EXIGENCES DE LA TÂCHE: Dans le texte sur le multiculturalisme ci-dessous, reproduisez mot pour mot tout ce qui va de « Il vaut la peine » jusqu'à « par le multiculturalisme. », ces deux passages compris.

TEXTE À LIRE:
- - - -
L'imposture multiculturaliste

Il vaut la peine de pousser un peu plus que je ne l’ai fait lors du dernier numéro l’analyse de la notion de multiculturalisme. Je vais m’en tenir par souci de clarté et d’aisance aux définitions communes et acceptées de ce terme. J’examinerai ensuite la notion d’interculturalisme, qui est très différente de celle de multiculturalisme. Ces deux notions sont incompatibles et surtout, celle de multiculturalisme s’avère un leurre. L’intercultruralisme correspond ,lui, à une certaine réalité sociale et culturelle tant au Québec qu’au Canada anglais, quoi qu’en pensent les partisans et partisanes du multiculturalisme. Commençons donc par le multiculturalisme.

Il ne promeut que la diversité culturelle, ce qui se traduit par la volonté de faire cohabiter des groupes d’origine "raciale" et ethnique divers. Il rassemble sur le plan idéologique un ensemble assez cohérent d’idées et d’idéaux centrés sur la valorisation de la diversité culturelle canadienne présumée. Par contre, ses tenants refusent de considérer les dangers d’une fragmentation sociale, la possibilité (sinon même la probabilité) de tensions communautaires et le défi de l’intégration des populations immigrées liés au multiculturalisme. De leur point de vue, le Canada tend à être une mosaïque culturelle. Si le Canada est une société multiculturelle comme le soutiennent les trudeauistes, à quelle société majoritaire se joindraient alors les immigrants et immigrantes ?

Le trudeauisme découle dans une large mesure de cette idéologie multiculturelle. Il constitue une doctrine fondée sur le renforcement marqué du gouvernement central (au nom de "l’unité nationale"), le multiculturalisme et sur un point de vue très individualiste des droits de la personne par opposition aux droits collectifs. Il voit le Canada comme une seule et même nation.
- - - -
INFORMATIONS EXTRAITES:
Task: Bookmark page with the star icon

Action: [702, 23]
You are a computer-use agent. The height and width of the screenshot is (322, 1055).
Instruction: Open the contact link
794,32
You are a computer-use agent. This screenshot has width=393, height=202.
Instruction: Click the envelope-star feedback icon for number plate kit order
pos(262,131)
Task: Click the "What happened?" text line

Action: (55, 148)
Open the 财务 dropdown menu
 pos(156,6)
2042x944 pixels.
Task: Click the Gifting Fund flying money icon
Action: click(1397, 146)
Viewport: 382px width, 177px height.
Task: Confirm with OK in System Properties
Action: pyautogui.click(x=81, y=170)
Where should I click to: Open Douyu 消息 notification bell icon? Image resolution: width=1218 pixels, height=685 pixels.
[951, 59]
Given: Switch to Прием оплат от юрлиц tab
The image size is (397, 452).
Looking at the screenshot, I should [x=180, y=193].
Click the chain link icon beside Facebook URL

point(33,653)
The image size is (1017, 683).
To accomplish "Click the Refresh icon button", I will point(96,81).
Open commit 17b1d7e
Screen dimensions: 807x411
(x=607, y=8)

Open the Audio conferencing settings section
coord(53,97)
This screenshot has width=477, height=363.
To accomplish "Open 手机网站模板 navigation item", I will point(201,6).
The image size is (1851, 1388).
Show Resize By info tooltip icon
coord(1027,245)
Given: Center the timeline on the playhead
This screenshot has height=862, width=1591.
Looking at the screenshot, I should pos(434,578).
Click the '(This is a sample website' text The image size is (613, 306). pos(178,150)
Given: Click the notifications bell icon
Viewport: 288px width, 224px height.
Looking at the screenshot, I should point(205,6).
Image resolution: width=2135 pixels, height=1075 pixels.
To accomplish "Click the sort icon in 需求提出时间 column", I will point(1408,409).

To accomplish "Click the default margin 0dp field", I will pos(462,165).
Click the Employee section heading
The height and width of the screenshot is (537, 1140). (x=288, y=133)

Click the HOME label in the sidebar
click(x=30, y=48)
- - - -
RÉSULTAT ATTENDU:
Il vaut la peine de pousser un peu plus que je ne l’ai fait lors du dernier numéro l’analyse de la notion de multiculturalisme. Je vais m’en tenir par souci de clarté et d’aisance aux définitions communes et acceptées de ce terme. J’examinerai ensuite la notion d’interculturalisme, qui est très différente de celle de multiculturalisme. Ces deux notions sont incompatibles et surtout, celle de multiculturalisme s’avère un leurre. L’intercultruralisme correspond ,lui, à une certaine réalité sociale et culturelle tant au Québec qu’au Canada anglais, quoi qu’en pensent les partisans et partisanes du multiculturalisme. Commençons donc par le multiculturalisme.